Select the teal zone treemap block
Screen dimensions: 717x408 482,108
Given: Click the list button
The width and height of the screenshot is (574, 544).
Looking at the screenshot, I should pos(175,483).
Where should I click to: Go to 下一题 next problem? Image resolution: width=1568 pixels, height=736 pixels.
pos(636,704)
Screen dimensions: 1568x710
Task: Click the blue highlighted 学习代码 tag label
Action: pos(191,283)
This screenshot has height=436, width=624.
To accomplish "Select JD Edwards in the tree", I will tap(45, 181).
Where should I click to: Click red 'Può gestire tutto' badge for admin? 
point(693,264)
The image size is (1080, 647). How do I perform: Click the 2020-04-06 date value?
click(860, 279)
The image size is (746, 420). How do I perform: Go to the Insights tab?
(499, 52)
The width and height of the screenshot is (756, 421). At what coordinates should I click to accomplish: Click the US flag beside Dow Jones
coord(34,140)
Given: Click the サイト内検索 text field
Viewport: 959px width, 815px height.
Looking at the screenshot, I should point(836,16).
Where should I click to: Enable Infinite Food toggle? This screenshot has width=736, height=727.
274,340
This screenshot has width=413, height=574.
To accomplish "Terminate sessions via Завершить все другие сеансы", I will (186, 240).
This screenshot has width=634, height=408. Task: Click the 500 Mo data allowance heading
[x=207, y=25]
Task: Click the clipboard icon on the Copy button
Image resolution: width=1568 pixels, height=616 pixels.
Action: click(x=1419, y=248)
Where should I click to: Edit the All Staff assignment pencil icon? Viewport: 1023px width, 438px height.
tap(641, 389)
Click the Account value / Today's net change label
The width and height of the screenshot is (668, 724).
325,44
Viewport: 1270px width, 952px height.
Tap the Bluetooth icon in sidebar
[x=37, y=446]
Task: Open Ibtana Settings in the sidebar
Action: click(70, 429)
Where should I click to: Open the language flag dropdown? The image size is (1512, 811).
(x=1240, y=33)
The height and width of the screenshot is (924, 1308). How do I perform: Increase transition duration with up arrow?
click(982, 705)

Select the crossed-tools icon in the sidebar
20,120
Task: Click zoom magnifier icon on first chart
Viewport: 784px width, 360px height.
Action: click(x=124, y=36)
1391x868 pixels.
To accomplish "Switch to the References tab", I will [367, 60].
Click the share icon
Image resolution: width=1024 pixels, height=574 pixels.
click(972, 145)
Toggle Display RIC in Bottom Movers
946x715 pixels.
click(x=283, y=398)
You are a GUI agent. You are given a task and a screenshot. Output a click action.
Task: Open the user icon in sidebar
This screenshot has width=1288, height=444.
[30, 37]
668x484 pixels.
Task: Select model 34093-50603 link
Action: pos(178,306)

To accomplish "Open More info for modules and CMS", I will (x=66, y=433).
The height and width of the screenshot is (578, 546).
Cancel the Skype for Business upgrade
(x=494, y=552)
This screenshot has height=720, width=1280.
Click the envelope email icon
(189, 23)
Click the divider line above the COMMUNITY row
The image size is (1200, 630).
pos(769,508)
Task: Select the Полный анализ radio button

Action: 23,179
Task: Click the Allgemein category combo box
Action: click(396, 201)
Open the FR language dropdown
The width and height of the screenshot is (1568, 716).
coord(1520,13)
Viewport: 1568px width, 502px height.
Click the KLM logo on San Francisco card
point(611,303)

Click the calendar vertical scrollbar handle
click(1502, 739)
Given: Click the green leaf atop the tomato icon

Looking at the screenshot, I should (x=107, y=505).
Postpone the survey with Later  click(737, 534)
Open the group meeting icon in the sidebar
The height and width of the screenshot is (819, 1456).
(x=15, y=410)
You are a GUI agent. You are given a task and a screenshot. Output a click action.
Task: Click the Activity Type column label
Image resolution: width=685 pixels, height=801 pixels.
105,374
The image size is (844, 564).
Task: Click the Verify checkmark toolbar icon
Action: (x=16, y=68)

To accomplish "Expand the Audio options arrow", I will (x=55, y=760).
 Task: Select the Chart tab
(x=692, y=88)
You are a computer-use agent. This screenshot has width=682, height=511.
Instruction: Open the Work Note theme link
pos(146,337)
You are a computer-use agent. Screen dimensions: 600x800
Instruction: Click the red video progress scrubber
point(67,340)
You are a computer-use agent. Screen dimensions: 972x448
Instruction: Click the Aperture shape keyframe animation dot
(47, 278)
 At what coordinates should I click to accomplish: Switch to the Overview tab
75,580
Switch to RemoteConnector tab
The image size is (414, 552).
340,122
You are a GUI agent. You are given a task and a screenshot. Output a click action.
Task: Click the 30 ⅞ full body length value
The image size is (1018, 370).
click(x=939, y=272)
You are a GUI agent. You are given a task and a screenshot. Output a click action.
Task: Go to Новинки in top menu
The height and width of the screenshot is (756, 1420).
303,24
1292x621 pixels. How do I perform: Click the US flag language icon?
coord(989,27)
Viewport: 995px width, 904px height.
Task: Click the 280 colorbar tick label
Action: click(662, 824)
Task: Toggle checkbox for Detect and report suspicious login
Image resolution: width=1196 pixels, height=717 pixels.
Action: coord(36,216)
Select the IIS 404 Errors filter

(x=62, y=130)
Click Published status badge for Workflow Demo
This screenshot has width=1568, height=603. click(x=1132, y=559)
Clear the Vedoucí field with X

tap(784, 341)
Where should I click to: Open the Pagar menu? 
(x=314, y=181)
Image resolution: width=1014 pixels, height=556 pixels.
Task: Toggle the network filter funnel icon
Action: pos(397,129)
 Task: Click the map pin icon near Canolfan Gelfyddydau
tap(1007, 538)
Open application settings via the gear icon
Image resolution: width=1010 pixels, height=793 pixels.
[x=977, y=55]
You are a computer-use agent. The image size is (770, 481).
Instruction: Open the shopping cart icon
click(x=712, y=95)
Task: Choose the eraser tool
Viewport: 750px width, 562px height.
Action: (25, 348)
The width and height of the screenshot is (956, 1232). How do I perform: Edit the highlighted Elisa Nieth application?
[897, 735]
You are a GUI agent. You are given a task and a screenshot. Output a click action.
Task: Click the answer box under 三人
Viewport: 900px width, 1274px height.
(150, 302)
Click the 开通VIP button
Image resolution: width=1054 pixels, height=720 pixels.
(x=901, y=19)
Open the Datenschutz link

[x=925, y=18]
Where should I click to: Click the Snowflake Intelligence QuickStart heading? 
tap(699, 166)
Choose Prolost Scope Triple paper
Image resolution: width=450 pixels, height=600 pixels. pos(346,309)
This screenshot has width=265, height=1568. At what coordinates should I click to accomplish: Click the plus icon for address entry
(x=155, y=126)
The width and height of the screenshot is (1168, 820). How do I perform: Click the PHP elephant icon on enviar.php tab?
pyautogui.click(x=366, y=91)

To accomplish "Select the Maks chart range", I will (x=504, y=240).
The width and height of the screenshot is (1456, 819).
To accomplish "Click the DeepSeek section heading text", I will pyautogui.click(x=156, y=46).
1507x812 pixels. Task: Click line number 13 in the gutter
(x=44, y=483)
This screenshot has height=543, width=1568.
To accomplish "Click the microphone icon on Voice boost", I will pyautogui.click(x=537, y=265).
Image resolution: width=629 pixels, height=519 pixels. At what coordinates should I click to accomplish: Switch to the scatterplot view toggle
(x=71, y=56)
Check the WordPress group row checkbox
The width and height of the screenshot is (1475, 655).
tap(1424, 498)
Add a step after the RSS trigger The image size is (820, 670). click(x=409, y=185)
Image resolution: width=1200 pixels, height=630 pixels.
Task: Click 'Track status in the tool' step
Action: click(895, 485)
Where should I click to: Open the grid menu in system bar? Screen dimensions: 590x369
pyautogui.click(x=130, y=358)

# PROMPT
Copy out the rows word for word, starting at the line that contains "Where should I click to: Open the grid" and ending at the last line of the rows.

# SOLUTION TO THIS PROBLEM
Where should I click to: Open the grid menu in system bar? Screen dimensions: 590x369
pyautogui.click(x=130, y=358)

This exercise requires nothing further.